As we know, football is one of the most popular sports in Australia and across the world. Thankfully this means that there has been plenty of research when it comes to injuries and injury prevention. One new study that was done in Australia, aimed at investigating the impact and prevalence of non-time loss injuries in semi-professional men’s football.
25 teams from 10 semi-professional football clubs, volunteered to participate in the study during the 2016 season. Clubs were recruited from the NSW National Premier League and Illawarra Premier League in Australia. A total of 218 players were involved and all players partook in a minimum of three football-based sessions per week (training and a match).
This research demonstrated that those experiencing non-time loss physical complaints (or niggles) were 3-6 times more likely to suffer an injury resulting in missed games/training in the following 7 days.

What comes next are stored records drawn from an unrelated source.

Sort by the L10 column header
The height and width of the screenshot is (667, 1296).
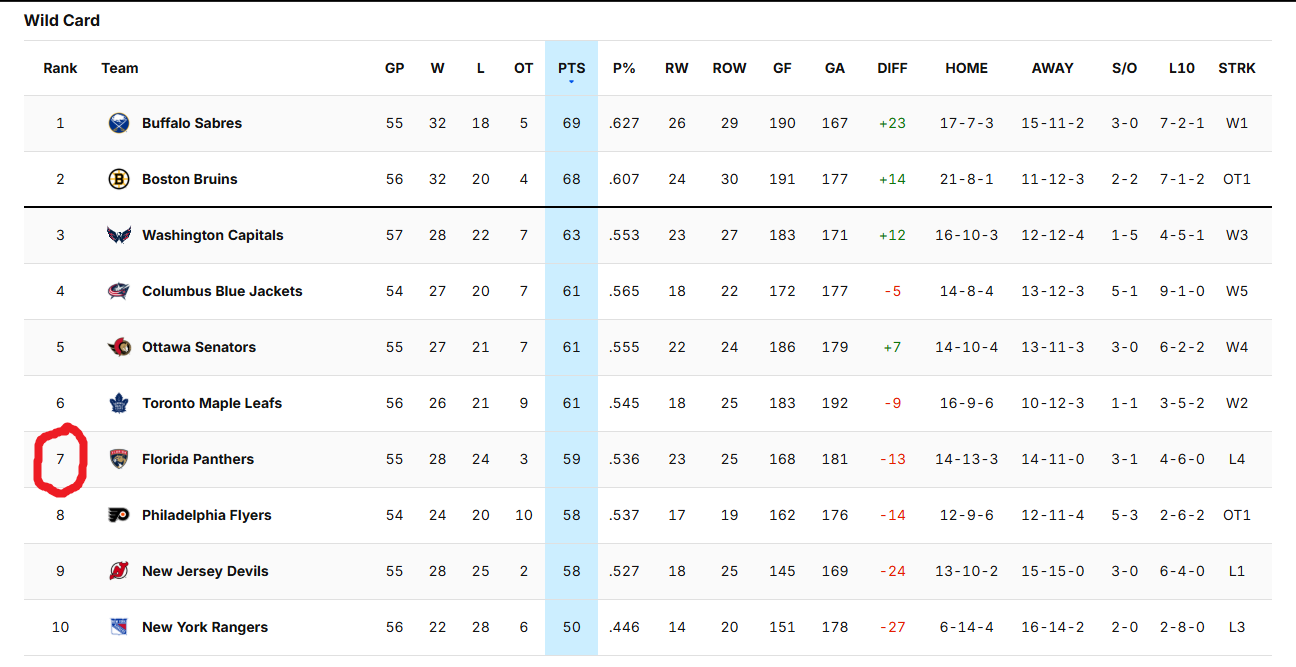click(1181, 68)
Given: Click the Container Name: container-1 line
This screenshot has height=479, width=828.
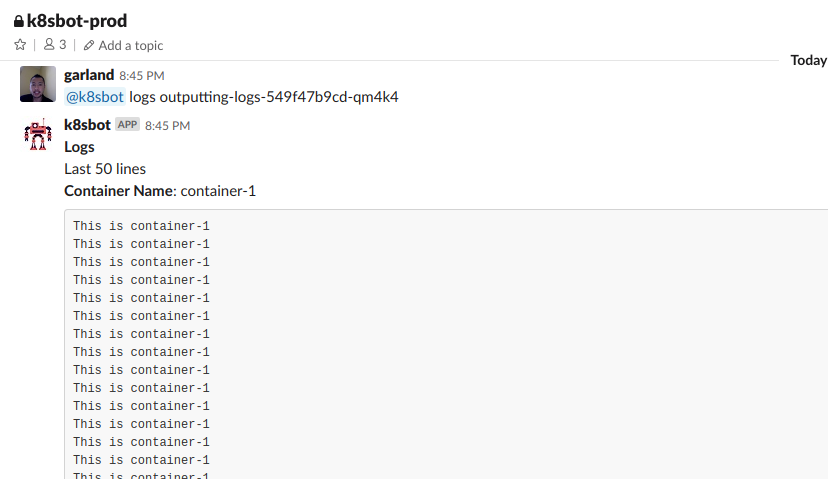Looking at the screenshot, I should pos(160,191).

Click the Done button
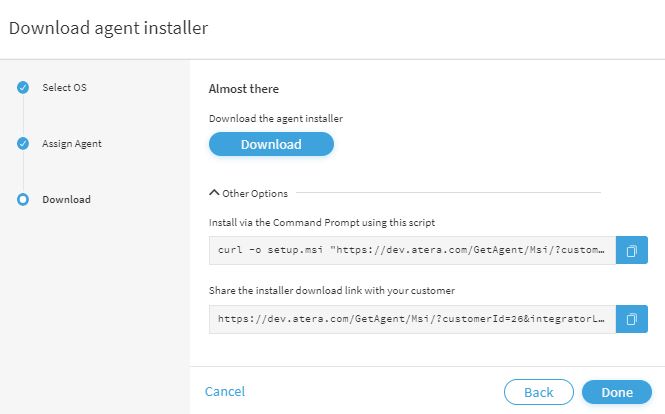tap(617, 392)
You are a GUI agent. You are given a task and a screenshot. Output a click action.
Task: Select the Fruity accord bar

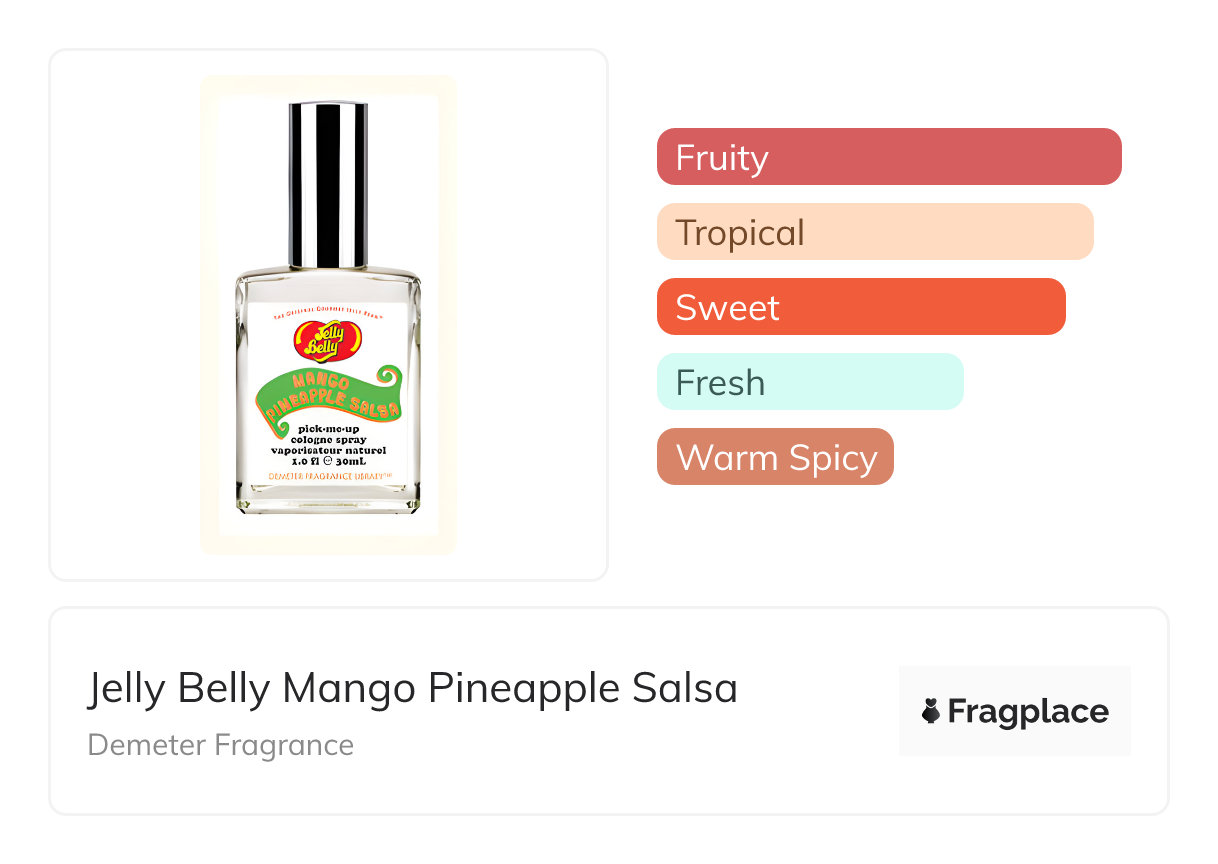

Overall, 68% of all time loss injuries were preceded by a ‘niggle’, with 94% of knee and 90% of hamstring time loss injuries preceded by a non-time loss complaint in the same location.
This study highlights that the presence of a ‘niggle’ clearly increased the risk of a subsequent time loss injury and improving communication between coaches, managers and players within a club can reduce injury incidence and sustain player availability. There were also strong associations observed between non-time loss reports preceding a time injury in the same location, suggesting it may also be possible to identify location-specific injury risks.
Reference: Whalan, M., et al. (2020). “Do Niggles Matter? – Increased injury risk following physical complaints in football (soccer).” Science and Medicine in Football 4(3): 216-224.